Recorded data
^^^^^^^^^^^^^^^^

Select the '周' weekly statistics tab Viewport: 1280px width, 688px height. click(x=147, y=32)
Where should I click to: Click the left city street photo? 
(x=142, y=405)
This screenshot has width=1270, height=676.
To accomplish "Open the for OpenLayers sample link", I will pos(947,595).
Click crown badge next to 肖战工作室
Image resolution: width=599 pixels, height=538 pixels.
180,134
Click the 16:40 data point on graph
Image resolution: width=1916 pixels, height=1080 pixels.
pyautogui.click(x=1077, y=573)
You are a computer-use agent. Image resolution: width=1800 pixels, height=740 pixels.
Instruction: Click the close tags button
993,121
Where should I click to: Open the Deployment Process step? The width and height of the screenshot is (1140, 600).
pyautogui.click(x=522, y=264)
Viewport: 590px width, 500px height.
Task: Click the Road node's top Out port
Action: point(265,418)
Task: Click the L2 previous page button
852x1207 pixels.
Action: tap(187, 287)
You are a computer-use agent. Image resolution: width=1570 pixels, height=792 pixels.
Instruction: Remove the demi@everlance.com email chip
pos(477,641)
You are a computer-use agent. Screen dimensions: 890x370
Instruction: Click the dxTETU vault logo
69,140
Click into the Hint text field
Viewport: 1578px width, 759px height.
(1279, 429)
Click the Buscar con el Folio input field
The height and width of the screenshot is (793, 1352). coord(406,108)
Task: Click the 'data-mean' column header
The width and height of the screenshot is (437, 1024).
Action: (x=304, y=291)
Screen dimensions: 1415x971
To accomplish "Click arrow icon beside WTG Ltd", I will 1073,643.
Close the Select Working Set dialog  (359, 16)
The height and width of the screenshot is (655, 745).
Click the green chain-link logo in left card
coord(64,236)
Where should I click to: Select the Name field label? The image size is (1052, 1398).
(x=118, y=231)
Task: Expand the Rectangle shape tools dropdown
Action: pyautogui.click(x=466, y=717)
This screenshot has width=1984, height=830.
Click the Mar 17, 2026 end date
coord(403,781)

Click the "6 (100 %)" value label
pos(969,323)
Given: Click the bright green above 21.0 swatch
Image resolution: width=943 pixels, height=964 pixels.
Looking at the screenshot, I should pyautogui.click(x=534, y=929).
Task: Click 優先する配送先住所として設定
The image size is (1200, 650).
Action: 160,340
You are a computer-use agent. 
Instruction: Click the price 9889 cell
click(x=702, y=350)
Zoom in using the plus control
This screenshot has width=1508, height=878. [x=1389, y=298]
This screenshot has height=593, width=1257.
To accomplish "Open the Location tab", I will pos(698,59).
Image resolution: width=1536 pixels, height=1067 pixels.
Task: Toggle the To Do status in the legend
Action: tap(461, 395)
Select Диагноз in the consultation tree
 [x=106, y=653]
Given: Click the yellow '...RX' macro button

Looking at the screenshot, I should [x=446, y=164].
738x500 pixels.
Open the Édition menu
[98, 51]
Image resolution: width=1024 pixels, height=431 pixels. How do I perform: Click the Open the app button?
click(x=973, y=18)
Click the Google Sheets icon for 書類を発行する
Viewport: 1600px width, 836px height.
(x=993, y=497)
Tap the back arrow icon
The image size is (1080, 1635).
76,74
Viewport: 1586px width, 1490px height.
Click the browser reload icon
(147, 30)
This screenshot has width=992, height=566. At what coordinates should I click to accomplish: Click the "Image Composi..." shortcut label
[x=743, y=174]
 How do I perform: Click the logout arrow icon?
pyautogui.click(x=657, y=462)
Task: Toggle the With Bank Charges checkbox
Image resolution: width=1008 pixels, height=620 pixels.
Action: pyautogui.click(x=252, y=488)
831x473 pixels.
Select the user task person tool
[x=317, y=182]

^^^^^^^^^^^^^^^^

ACTIVITY
Go through the records and count every line with the word "dimensions"; the answer is the number alone.

YOUR SOLUTION
2